# [WHAT YOU WILL DO]
An exact copy of the entries is needed, with every line included.

Saved data entries
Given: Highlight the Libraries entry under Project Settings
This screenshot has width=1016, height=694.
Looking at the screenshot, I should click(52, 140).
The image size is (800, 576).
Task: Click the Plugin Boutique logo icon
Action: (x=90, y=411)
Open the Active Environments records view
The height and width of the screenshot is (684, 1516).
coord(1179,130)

# [REPLY]
Given: Highlight the Libraries entry under Project Settings
This screenshot has width=1016, height=694.
Looking at the screenshot, I should click(52, 140).
The image size is (800, 576).
Task: Click the Plugin Boutique logo icon
Action: (x=90, y=411)
Open the Active Environments records view
The height and width of the screenshot is (684, 1516).
coord(1179,130)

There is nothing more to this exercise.